- [Required work]:
Return each line of the data below that contains the string "Sleepmaxxing".

- [Data provided]:
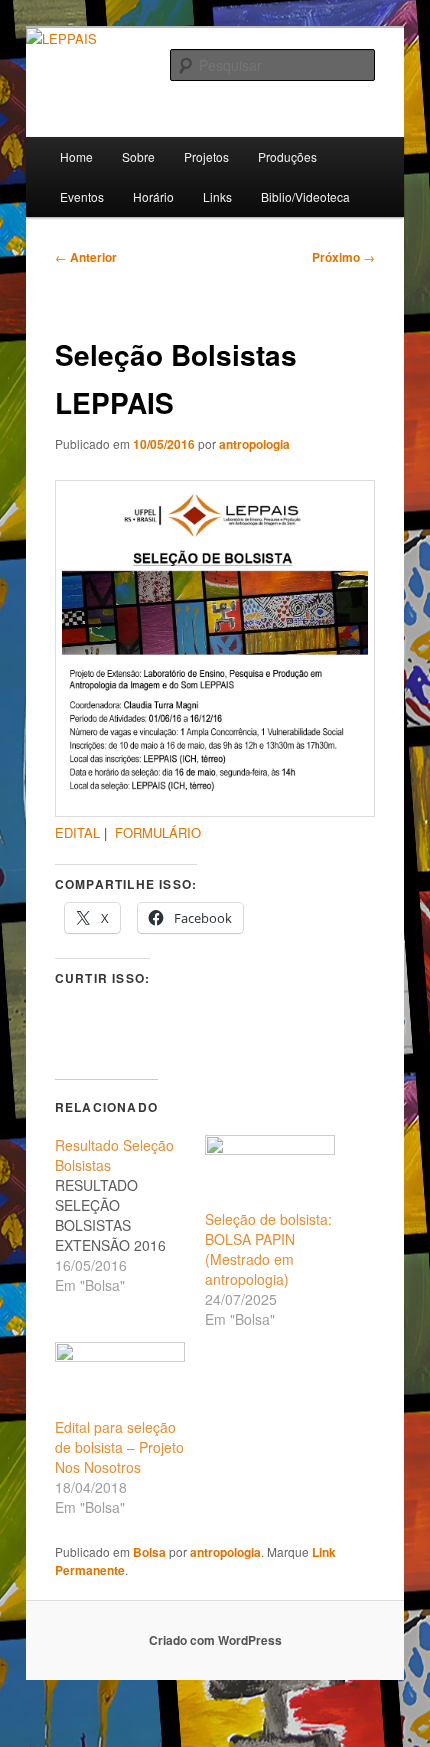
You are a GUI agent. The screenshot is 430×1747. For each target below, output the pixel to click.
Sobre (138, 156)
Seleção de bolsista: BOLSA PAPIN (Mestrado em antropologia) (268, 1249)
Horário (153, 196)
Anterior (86, 257)
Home (76, 156)
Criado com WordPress (215, 1640)
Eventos (82, 196)
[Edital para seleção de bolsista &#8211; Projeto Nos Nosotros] (120, 1379)
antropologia (254, 444)
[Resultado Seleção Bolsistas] (130, 1215)
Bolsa (149, 1552)
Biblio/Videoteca (305, 196)
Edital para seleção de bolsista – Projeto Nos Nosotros (119, 1447)
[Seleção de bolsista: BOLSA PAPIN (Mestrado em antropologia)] (270, 1172)
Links (217, 196)
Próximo (343, 257)
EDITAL (77, 832)
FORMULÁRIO (158, 832)
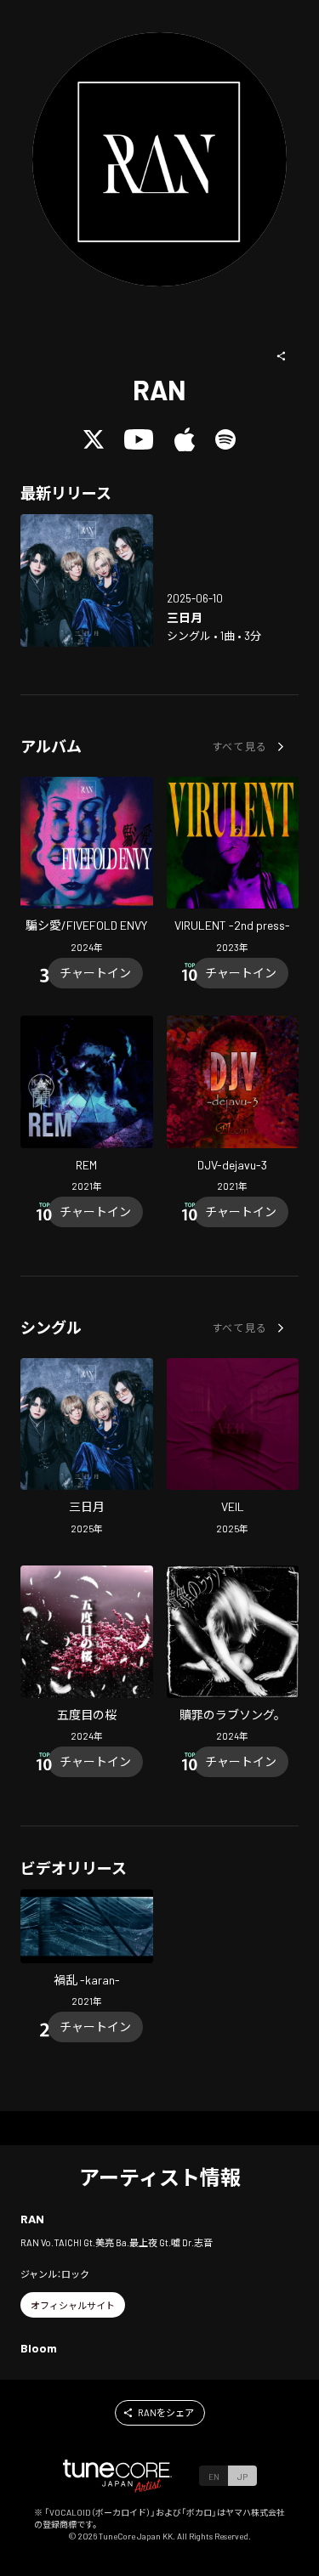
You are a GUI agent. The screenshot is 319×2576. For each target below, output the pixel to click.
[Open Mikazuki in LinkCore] (86, 580)
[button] (282, 356)
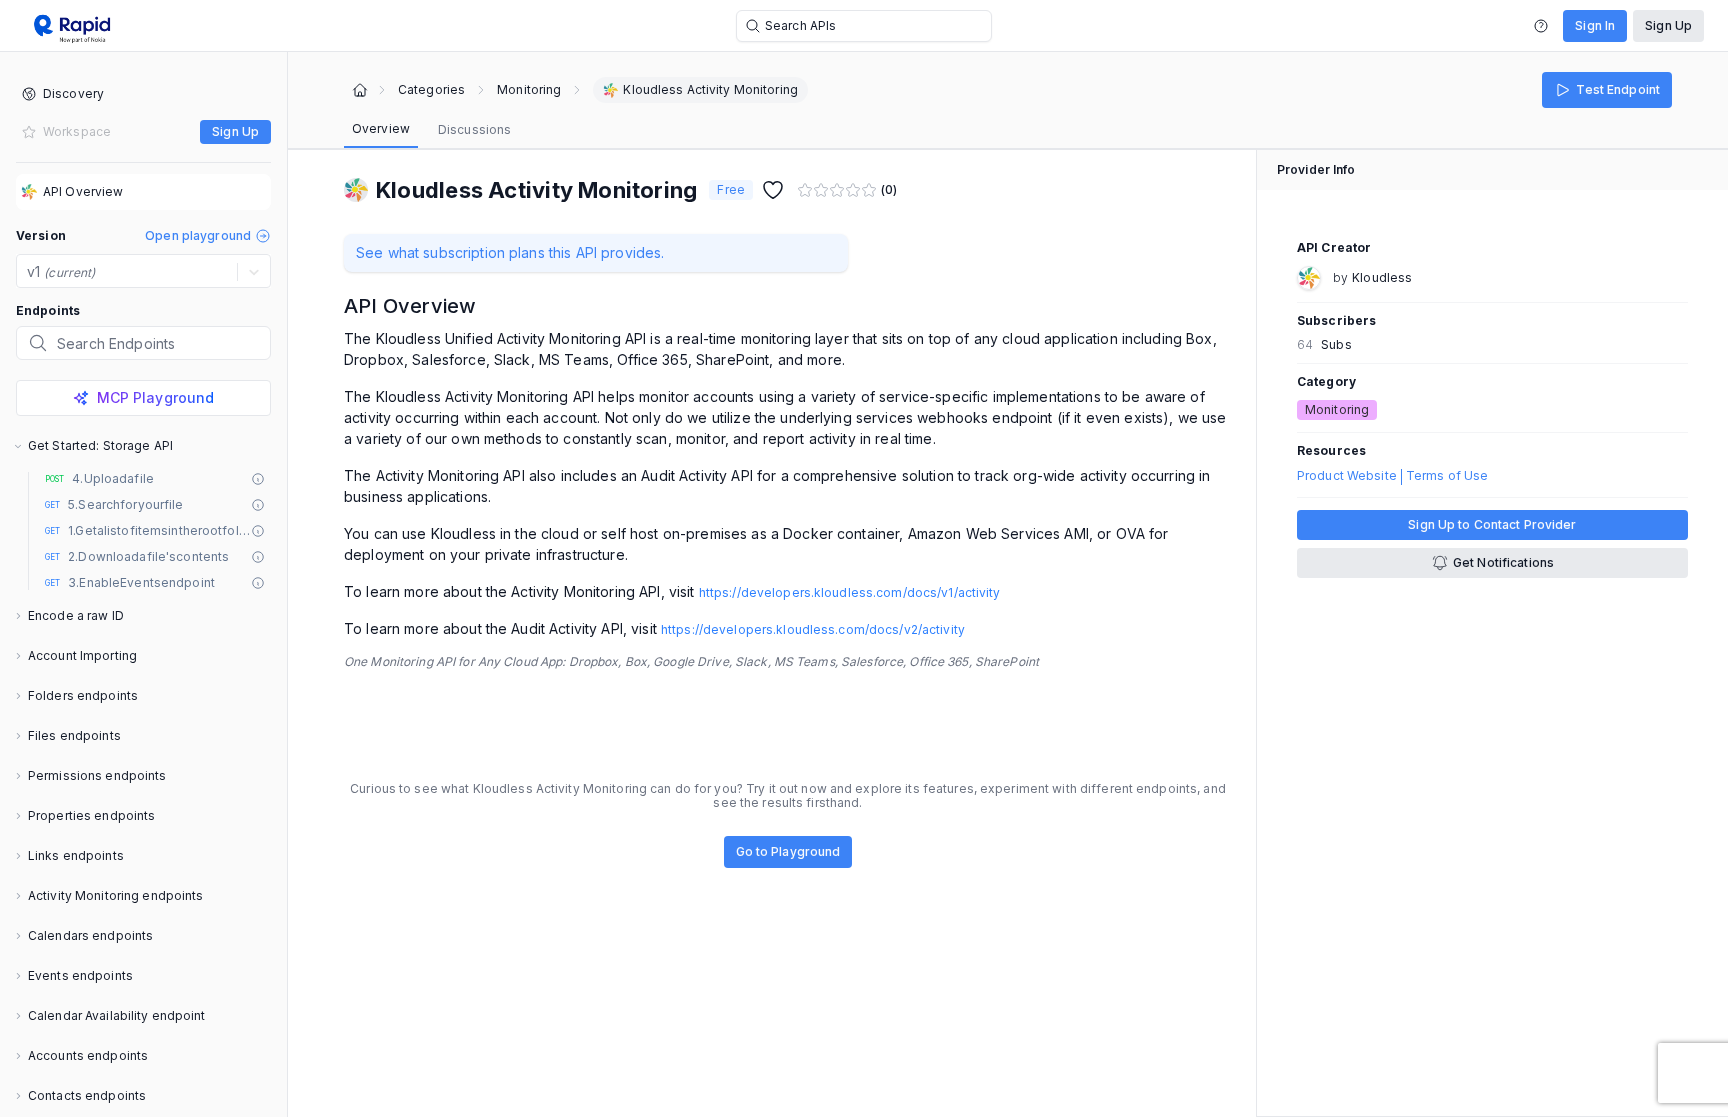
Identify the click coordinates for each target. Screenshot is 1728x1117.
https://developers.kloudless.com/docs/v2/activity (813, 629)
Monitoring (529, 90)
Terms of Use (1447, 476)
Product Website (1347, 476)
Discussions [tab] (474, 129)
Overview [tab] (381, 128)
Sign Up (1668, 25)
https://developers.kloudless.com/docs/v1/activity (850, 592)
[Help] (1541, 26)
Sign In (1595, 25)
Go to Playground (788, 851)
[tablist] (431, 130)
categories (431, 90)
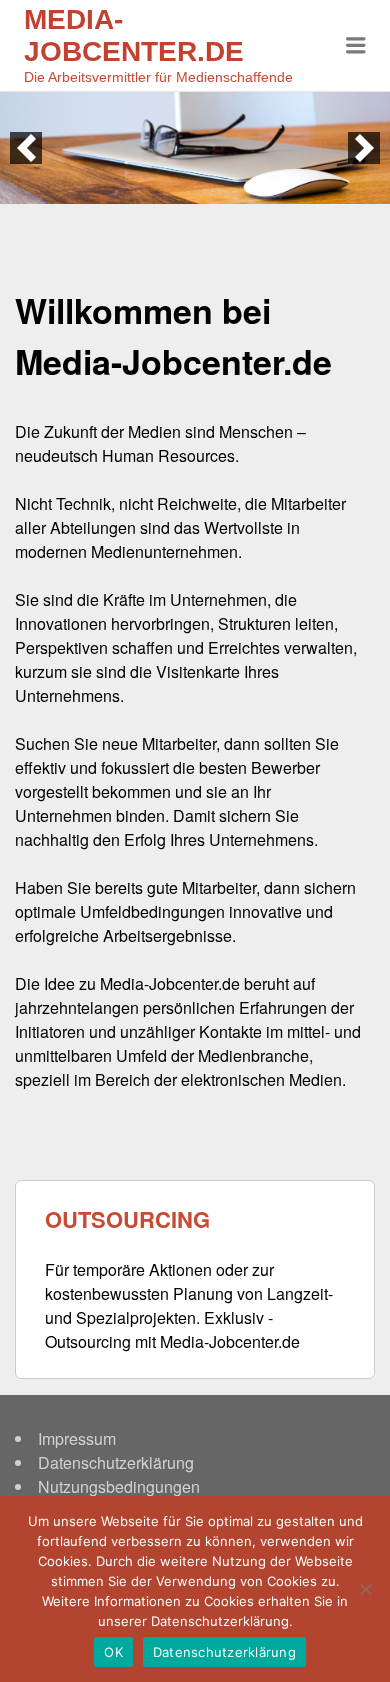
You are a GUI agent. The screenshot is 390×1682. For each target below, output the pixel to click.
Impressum (77, 1438)
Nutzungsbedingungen (119, 1486)
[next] (364, 148)
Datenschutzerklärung (116, 1462)
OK (113, 1652)
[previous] (26, 148)
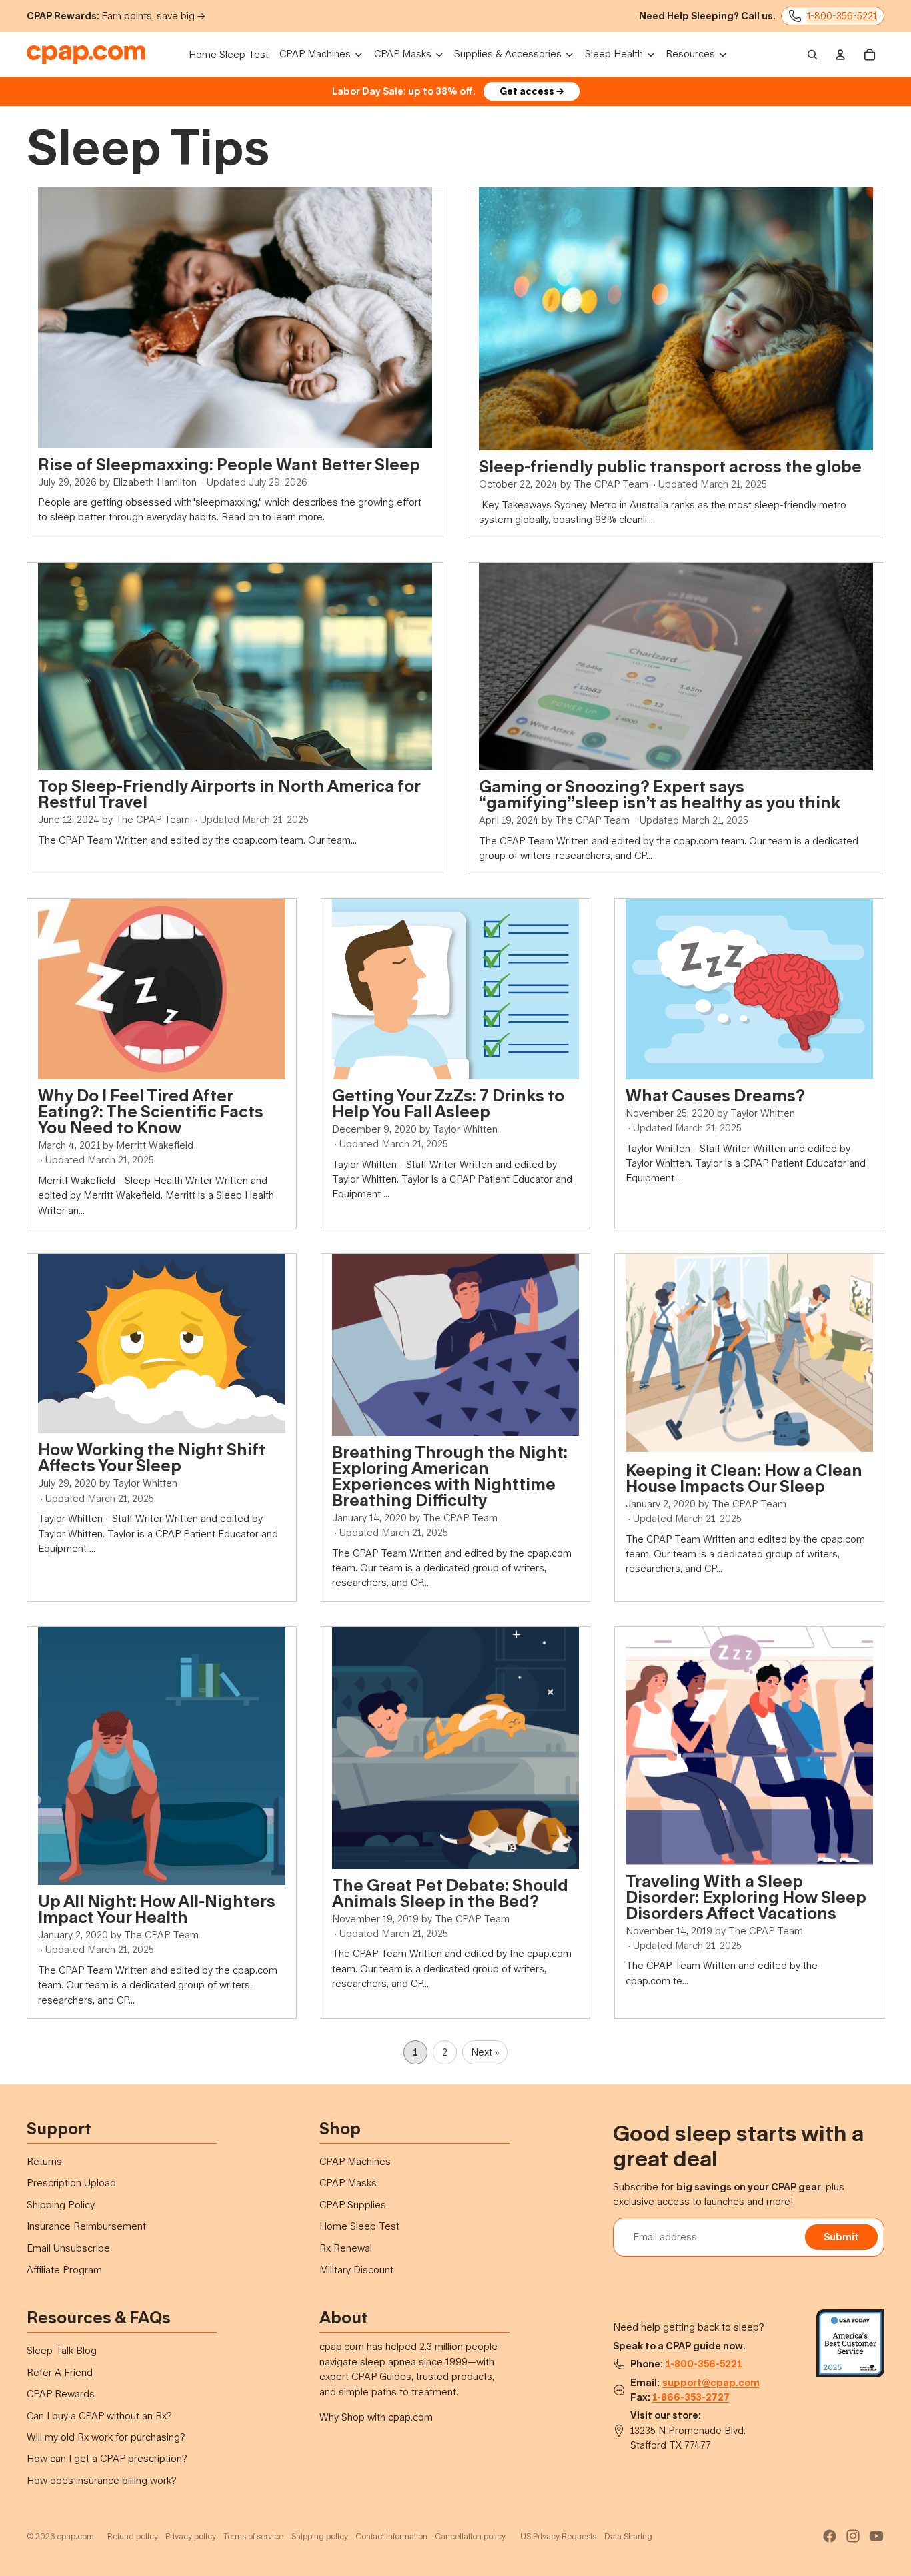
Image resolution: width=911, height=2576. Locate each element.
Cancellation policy (470, 2536)
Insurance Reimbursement (86, 2226)
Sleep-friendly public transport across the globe (670, 466)
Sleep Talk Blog (62, 2350)
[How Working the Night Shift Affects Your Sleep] (161, 1343)
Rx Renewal (345, 2248)
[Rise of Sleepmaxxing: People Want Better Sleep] (235, 317)
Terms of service (253, 2536)
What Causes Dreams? (715, 1095)
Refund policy (132, 2536)
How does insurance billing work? (102, 2480)
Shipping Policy (61, 2204)
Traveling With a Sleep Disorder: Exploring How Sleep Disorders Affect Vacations (746, 1896)
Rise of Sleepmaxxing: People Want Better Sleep (229, 464)
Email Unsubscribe (68, 2248)
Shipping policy (319, 2536)
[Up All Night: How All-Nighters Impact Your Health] (161, 1756)
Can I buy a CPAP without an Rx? (99, 2415)
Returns (44, 2161)
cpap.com (75, 2536)
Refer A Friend (60, 2372)
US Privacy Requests (558, 2536)
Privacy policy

- [Reply]:
[Rise of Sleepmaxxing: People Want Better Sleep] (235, 317)
Rise of Sleepmaxxing: People Want Better Sleep (229, 464)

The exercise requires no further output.